Writing

When the audience is half-LLM

For most of the history of technical documentation, the reader was a human. Now they often aren’t, or not entirely. A meaningful fraction of the people who would have read docs.pytorch.org never see the page. They see whatever an LLM pulled out of it: a paragraph in a chat reply, a snippet behind a code completion, a chunk buried inside a longer answer. The page is still there. The reader is not.

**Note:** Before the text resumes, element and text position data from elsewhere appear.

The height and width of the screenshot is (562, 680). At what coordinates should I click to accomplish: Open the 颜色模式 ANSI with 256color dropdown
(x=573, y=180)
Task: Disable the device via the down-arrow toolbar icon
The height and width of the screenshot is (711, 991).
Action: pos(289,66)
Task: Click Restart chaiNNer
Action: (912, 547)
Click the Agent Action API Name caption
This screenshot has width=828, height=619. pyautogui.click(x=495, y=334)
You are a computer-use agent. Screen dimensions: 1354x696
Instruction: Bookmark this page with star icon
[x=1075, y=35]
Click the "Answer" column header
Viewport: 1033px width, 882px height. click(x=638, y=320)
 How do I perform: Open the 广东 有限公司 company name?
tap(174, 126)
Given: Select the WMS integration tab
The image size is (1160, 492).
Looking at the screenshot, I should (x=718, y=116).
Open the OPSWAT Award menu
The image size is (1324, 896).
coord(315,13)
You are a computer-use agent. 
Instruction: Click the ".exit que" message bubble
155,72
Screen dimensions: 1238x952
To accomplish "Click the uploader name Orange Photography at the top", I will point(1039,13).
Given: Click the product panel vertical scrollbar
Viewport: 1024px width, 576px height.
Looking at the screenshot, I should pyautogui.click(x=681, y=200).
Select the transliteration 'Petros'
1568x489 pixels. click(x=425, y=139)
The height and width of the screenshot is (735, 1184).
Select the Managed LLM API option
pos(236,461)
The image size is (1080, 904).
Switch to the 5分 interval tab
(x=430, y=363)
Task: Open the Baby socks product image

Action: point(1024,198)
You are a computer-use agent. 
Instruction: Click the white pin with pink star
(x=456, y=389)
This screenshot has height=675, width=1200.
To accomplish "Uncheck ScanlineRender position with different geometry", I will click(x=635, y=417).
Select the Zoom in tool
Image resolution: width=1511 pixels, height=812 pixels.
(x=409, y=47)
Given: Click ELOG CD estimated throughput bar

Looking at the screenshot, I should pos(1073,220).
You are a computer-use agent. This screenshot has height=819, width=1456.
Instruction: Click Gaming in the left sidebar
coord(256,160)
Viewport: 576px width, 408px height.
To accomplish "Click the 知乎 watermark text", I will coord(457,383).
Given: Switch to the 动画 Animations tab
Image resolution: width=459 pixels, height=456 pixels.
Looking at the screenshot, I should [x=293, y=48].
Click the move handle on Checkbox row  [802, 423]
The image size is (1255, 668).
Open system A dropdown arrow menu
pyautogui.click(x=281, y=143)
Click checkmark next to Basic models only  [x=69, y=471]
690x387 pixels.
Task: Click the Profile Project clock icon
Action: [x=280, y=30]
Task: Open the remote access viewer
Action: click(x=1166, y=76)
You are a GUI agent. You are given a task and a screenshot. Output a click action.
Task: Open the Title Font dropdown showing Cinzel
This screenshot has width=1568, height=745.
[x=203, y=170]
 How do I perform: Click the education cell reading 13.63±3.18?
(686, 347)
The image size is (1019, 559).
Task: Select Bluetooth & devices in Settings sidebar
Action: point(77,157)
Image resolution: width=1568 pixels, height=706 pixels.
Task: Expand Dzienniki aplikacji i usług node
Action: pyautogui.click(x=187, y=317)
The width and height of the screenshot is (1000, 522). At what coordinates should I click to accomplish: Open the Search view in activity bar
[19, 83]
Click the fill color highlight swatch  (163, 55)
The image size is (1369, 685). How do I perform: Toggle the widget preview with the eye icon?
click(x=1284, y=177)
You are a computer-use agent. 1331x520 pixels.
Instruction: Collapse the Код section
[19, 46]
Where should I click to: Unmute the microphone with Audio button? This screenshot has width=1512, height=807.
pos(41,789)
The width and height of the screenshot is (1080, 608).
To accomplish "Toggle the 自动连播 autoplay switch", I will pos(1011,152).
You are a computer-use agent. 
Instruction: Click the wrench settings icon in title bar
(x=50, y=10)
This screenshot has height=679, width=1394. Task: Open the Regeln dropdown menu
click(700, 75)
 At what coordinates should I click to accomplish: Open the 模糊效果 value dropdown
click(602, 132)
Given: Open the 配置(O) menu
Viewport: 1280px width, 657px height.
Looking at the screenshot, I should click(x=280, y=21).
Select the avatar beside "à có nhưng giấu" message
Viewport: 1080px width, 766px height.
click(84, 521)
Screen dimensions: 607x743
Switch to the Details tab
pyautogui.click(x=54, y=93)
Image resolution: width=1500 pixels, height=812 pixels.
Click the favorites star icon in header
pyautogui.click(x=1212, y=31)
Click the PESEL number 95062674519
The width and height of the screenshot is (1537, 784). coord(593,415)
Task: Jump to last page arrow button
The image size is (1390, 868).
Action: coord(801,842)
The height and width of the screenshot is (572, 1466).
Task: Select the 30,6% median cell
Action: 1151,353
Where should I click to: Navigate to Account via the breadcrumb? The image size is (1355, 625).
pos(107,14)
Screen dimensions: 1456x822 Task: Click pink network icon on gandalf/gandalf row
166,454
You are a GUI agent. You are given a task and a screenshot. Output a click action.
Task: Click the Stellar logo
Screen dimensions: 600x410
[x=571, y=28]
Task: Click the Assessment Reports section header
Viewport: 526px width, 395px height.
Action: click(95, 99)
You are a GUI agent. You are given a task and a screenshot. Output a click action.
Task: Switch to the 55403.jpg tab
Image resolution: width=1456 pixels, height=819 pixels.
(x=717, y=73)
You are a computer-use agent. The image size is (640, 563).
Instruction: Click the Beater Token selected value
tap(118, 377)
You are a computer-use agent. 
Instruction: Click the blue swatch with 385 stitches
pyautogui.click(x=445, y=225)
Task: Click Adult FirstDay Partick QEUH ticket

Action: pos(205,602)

This breaks a lot of conventional doc wisdom in ways that aren’t obvious until you start looking.

Chunks, not pages

The first thing it breaks is information architecture as we usually mean it. Hierarchy, sidebars, breadcrumbs, those are for people who navigate. Models don’t navigate, they retrieve. They grab the chunk that scored highest against the query and run with it. So the question is no longer “how do I help a reader find this page” but “is each chunk, severed from its page, still useful?” If your conceptual overview lives 800 words above the code sample the model retrieved, the code arrives without the concept, and the model fills the gap with whatever it remembers from pretraining. That gap is where hallucinations live.

HUMAN READER Sees the whole page MODEL Sees one retrieved chunk
A page with surrounding context is not the same artifact as the single chunk a retriever returns.

Recall doesn’t measure what you think

The second thing it breaks is what success looks like. A paper I co-authored last year, The 99% Success Paradox, made this concrete. Standard retrievers report >99% success rates on common benchmarks while actually selecting documents at random. The dashboards look fine. The answers don’t.

Same retriever, two metrics COVERAGE AT K=100 100% 0 >99% SELECTIVITY (BOR) ~5 bits 0 ≈ 0 On 20 Newsgroups, BM25 and SPLADE report >99% coverage at K=100 while chance-corrected selectivity sits near zero.
The same retriever scores near-perfect by one metric and near-random by another. Which one you watch decides what you ship.

Recall is not the right scoreboard for docs that feed an LLM, and a lot of teams haven’t realized that yet. You need a chance-corrected metric, or you need an eval set where the gold answer is wrong if the wrong chunks are retrieved. Otherwise you’re flying blind on the failure mode that matters most.

Repetition is load-bearing now

The third thing it breaks is the style guide. “Don’t repeat yourself” was good advice for readers who could scroll back. It is bad advice for readers who only see the fragment they retrieved. A chunk that says “as described in the previous section” is useless out of context. A chunk that briefly re-states the context is useful in any setting. Repetition is load-bearing now. So is version awareness, code blocks that include their imports, and prose that names the API instead of aliasing it as “the function.”

Drift matters more

If a model is going to ground its answer in your docs, the bar for accuracy moves up. A stale code sample that a human would notice and work around becomes an authoritative-sounding lie when it’s quoted inside a chatbot reply. The half-life of “good enough” doc content is shorter than it used to be.

What stays the same

None of this is a call to rewrite everything. Most of what makes docs good for humans makes them good for models too: precise language, working code, a clear answer to the question someone actually asked. What changes is the assumptions you can lean on. You can no longer assume the reader will see what’s around the thing they retrieved. You can no longer trust your old metrics. And you can no longer treat the chunk as the unit of writing while treating the page as the unit of quality.

At PyTorch I treat the doc corpus as something an LLM is going to read at scale, every day, on behalf of developers I’ll never see. That changes what gets prioritized in audits, what gets added to the publishing pipeline, and which failure modes I worry about most. The job is still writing docs. The reader changed.